Action item:
Please copy every record below exactly, but leave the pictures out.

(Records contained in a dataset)
***

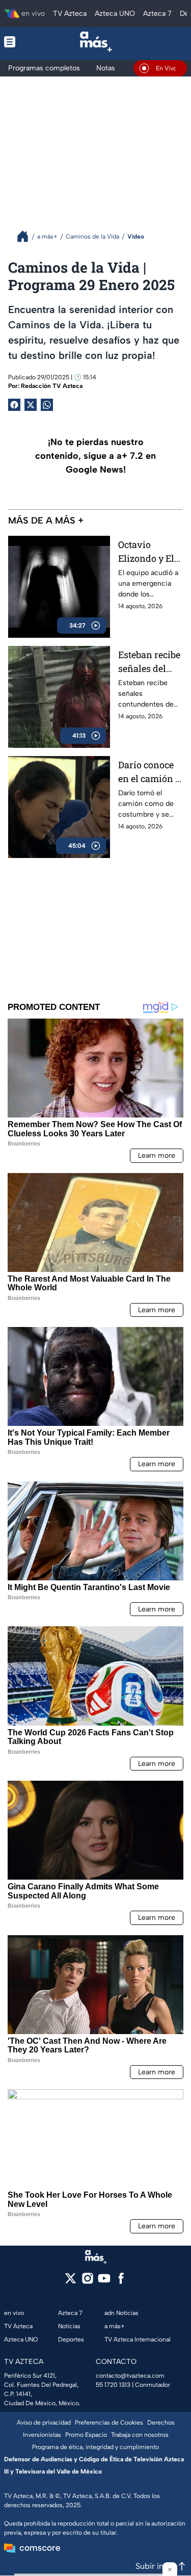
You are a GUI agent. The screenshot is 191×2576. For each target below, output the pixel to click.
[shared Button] (47, 405)
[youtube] (104, 2281)
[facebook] (121, 2281)
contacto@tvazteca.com (130, 2375)
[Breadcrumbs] (26, 236)
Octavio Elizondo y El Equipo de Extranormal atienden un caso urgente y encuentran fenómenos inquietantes (149, 551)
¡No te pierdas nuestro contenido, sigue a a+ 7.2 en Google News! (95, 455)
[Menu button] (16, 41)
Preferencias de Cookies (109, 2422)
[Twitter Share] (30, 405)
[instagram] (87, 2281)
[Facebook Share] (14, 405)
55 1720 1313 (113, 2384)
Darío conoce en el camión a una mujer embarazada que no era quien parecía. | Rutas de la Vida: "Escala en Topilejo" (150, 772)
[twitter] (70, 2281)
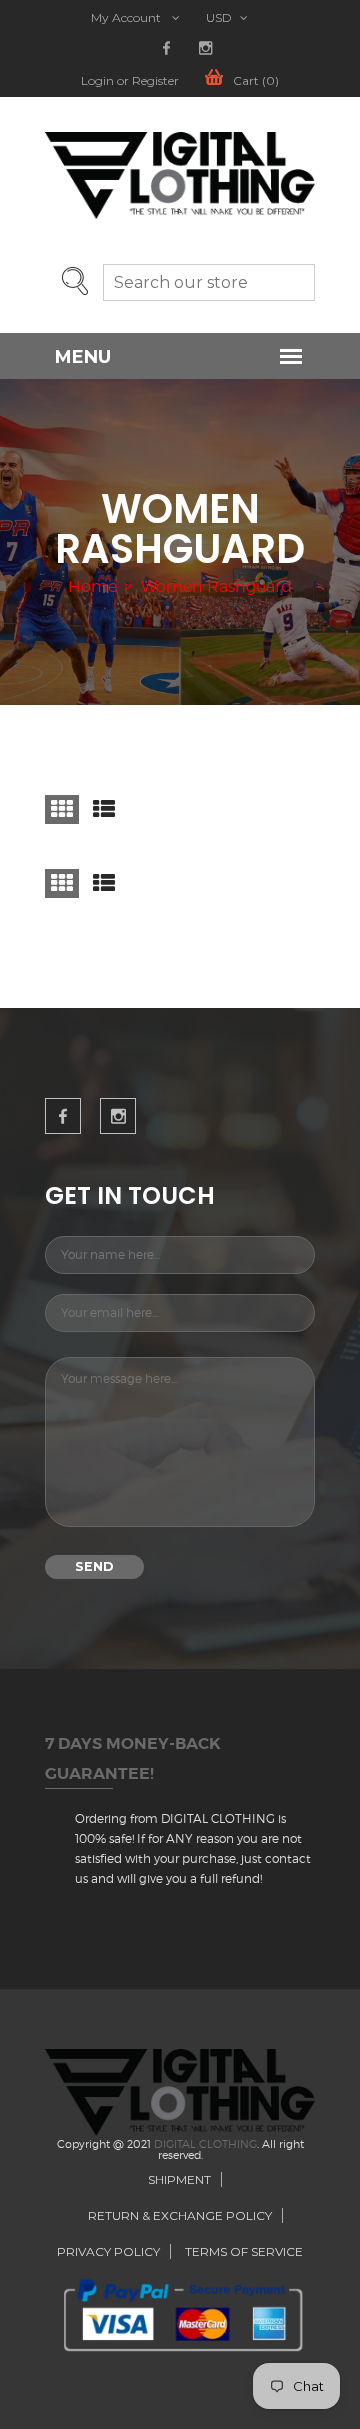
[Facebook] (166, 48)
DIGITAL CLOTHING (205, 2144)
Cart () (256, 81)
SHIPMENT (179, 2179)
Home (92, 587)
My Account (127, 18)
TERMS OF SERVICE (244, 2251)
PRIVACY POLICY (108, 2251)
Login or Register (130, 81)
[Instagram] (205, 48)
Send (94, 1566)
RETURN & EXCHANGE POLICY (180, 2215)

***

Answer space:
You are a GUI agent. The screenshot is 191×2576. For each target below, output the pixel to click.
[shared Button] (47, 405)
[youtube] (104, 2281)
[facebook] (121, 2281)
contacto@tvazteca.com (130, 2375)
[Breadcrumbs] (26, 236)
Octavio Elizondo y El Equipo de Extranormal atienden un caso urgente y encuentran fenómenos inquietantes (149, 551)
¡No te pierdas nuestro contenido, sigue a a+ 7.2 en Google News! (95, 455)
[Menu button] (16, 41)
Preferencias de Cookies (109, 2422)
[Twitter Share] (30, 405)
[instagram] (87, 2281)
[Facebook Share] (14, 405)
55 1720 1313 (113, 2384)
Darío conoce en el camión a una mujer embarazada que no era quien parecía. | Rutas de la Vida: "Escala en Topilejo" (150, 772)
[twitter] (70, 2281)
[Facebook] (166, 48)
DIGITAL CLOTHING (205, 2144)
Cart () (256, 81)
SHIPMENT (179, 2179)
Home (92, 587)
My Account (127, 18)
TERMS OF SERVICE (244, 2251)
PRIVACY POLICY (108, 2251)
Login or Register (130, 81)
[Instagram] (205, 48)
Send (94, 1566)
RETURN & EXCHANGE POLICY (180, 2215)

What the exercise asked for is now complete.